**Listed records**
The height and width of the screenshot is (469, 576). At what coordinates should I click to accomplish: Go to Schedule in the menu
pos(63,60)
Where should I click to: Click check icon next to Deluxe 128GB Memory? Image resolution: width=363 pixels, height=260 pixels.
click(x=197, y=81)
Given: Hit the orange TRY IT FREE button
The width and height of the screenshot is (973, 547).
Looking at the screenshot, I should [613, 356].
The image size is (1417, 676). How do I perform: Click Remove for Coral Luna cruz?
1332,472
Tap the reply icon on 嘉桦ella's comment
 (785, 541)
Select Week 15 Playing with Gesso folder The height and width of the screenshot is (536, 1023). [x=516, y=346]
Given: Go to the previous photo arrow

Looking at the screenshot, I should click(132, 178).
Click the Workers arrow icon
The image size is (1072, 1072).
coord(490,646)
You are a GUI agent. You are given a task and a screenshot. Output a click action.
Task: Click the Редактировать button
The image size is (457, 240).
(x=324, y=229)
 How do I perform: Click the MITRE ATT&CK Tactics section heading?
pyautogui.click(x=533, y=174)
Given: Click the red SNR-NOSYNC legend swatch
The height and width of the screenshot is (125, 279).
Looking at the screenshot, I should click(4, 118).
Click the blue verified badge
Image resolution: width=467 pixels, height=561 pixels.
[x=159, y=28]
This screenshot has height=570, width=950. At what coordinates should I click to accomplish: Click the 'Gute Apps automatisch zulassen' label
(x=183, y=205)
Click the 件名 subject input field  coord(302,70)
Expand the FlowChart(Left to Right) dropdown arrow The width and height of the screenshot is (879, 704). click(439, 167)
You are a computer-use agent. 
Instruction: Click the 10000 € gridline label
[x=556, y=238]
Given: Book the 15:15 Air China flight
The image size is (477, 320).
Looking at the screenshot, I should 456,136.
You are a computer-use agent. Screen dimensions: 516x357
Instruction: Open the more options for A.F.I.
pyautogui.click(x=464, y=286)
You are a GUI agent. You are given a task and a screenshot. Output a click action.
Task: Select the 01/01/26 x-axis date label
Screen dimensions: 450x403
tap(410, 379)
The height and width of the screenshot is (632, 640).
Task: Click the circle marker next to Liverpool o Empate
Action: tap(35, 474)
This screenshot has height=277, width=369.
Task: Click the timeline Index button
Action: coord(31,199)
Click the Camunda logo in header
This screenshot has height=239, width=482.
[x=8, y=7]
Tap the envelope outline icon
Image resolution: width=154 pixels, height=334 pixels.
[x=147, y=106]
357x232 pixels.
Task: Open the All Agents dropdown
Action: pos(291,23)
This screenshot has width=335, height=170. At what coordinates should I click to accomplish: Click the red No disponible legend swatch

**About this task**
The line containing "Tap the envelope outline icon" and every line after it, through the end of the records, should be repeated exactly and alone.

**Exercise response**
Tap the envelope outline icon
Image resolution: width=154 pixels, height=334 pixels.
[x=147, y=106]
357x232 pixels.
Task: Open the All Agents dropdown
Action: pos(291,23)
This screenshot has width=335, height=170. At what coordinates should I click to accomplish: Click the red No disponible legend swatch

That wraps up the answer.